* [ACTIVITY 1] Name every person the post below mentions by name.
* [ACTIVITY 2]
Answer from the post below:
(a) What does it compare economic models to?
(b) What is India's version of the 1938 Volkswagen Beetle said to sell for in India?
(c) What piece of music starts playing in Spot's head when thinking of the Professor?
* [ACTIVITY 3] Condense the paragraph of the post below that opens "A few days ago, King Banaian" into two or three sentences, keeping its main facts.

* [EXCERPT PROVIDED]

____

We’ve talked a bit of late about Jaron Lanier and his remarkable and prescient statement that information underrepresent reality, and his criticism of models and algorithms to represent reality. Economists, especially, love models.
But there are a lot of things that make economic models difficult, and as Lanier might say, unrepresentative of reality. The failure to account for externalities is one reason that economic models are like Lionel trains compared to the real thing.
Do you have any real world examples of what you’re talking about, Spot?
Why yes, grasshopper; it’s funny you should ask.
A few days ago, King Banaian (here’s a ear worm for you: every time Spot thinks of the Professor, Grieg’s In the Hall of the Mountain King starts to play in his head) bleated, Spot means tweeted, about the fact that India’s version of the 1938 Volkswagen Beetle, selling for $2500 in India, might retail for $8,000 in the US! Criminal! It’s the safety and environmental bullies to blame, of course.
Well, Charlie picked up the tweet, observant fellow that he is.

____

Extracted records
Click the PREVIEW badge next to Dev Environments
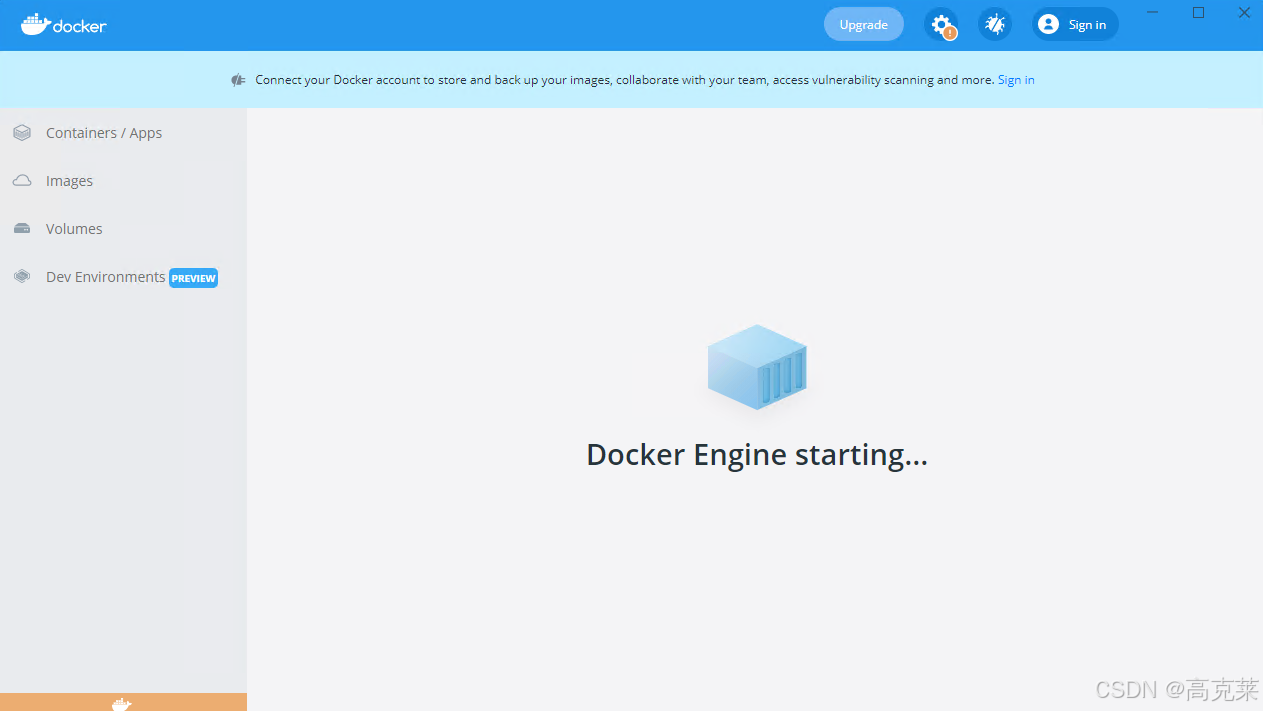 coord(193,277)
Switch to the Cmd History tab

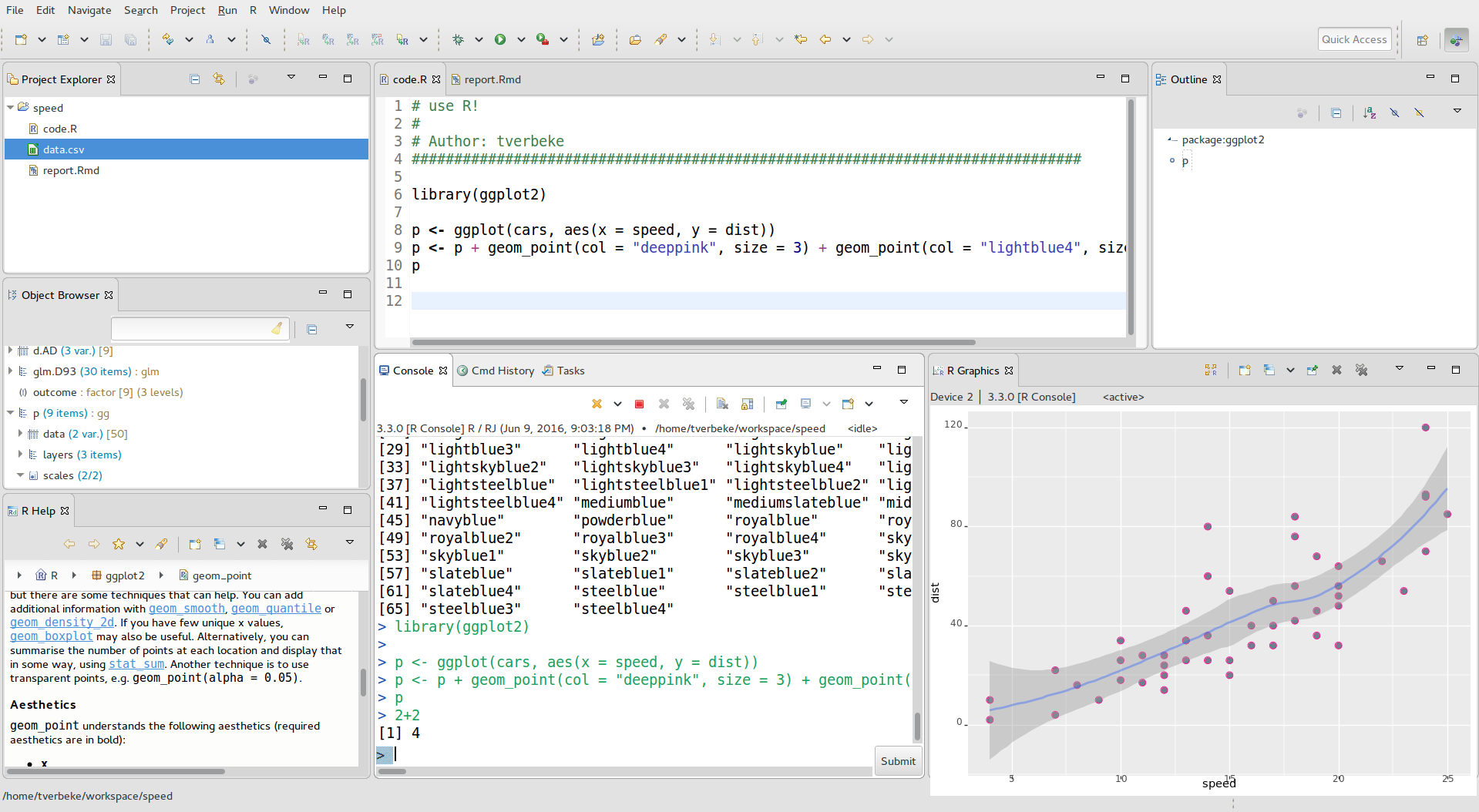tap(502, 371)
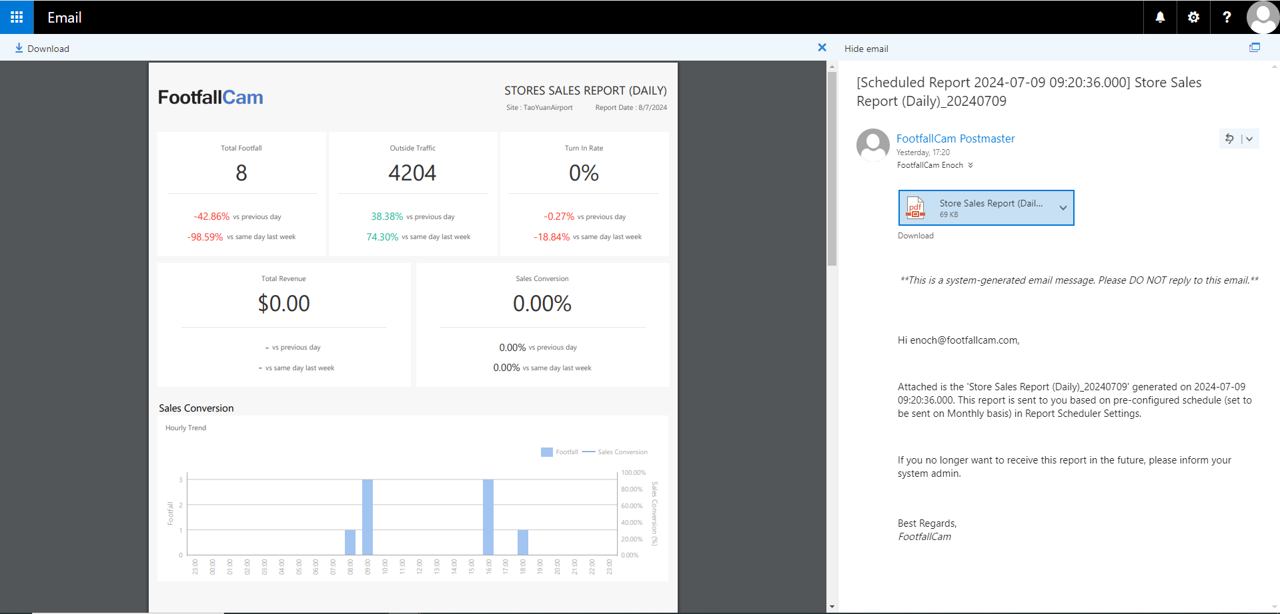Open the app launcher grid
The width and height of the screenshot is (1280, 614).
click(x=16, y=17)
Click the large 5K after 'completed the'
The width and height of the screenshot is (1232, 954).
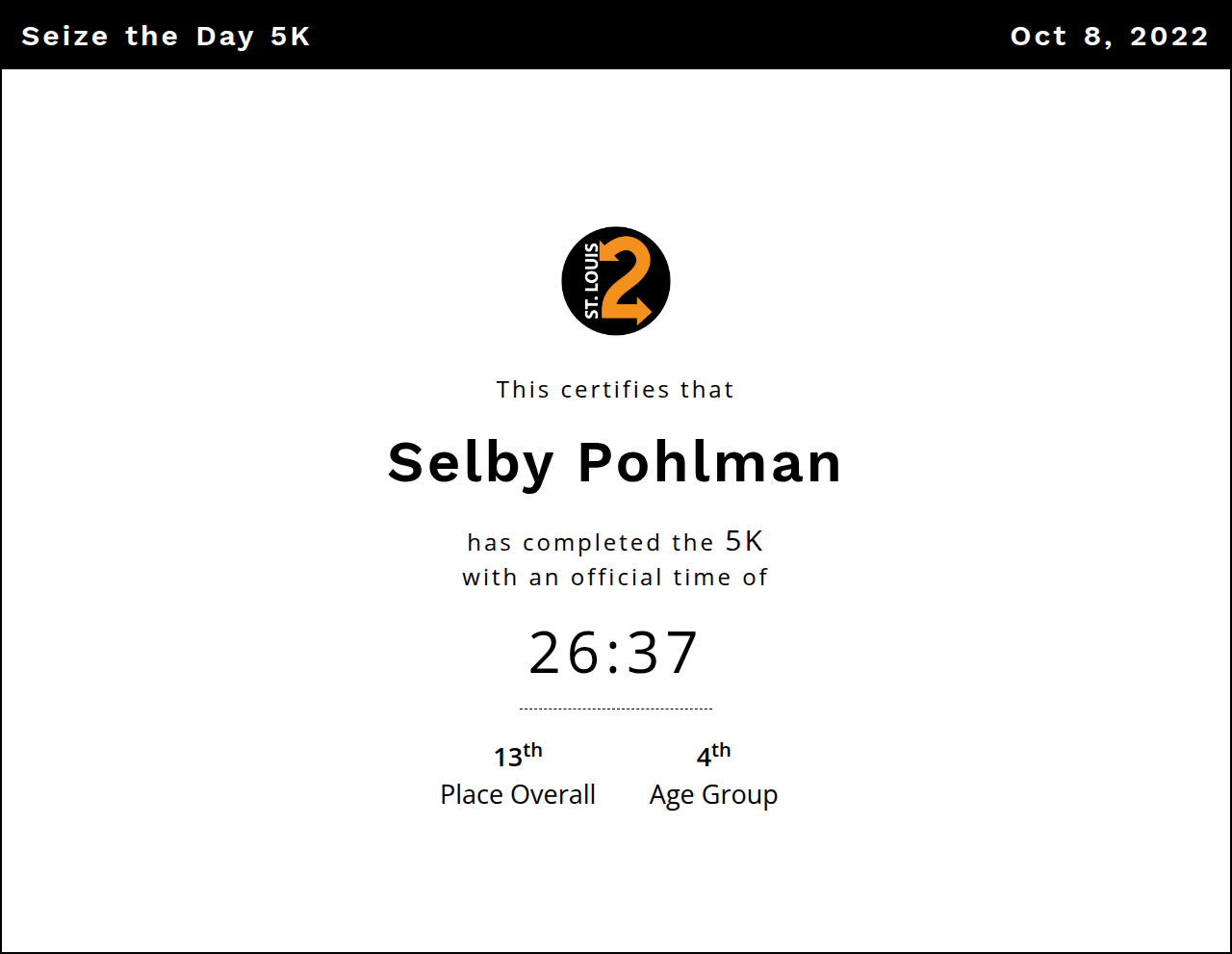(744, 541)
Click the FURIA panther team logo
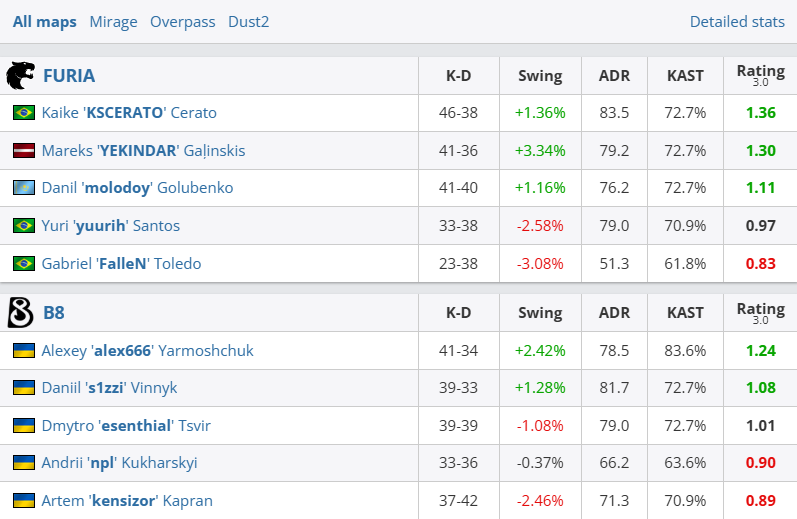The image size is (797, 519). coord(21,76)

____

* [EXERCISE RESPONSE 1] Jaron Lanier, Spot, King Banaian, Grieg, Charlie

* [EXERCISE RESPONSE 2]
(a) Lionel trains compared to the real thing
(b) $2500
(c) Grieg's In the Hall of the Mountain King

* [EXERCISE RESPONSE 3] A few days ago, King Banaian tweeted that India's version of the 1938 Volkswagen Beetle, which sells for $2500 in India, might retail for $8,000 in the US, with the "safety and environmental bullies" to blame. Thinking of him sets Grieg's In the Hall of the Mountain King playing in Spot's head.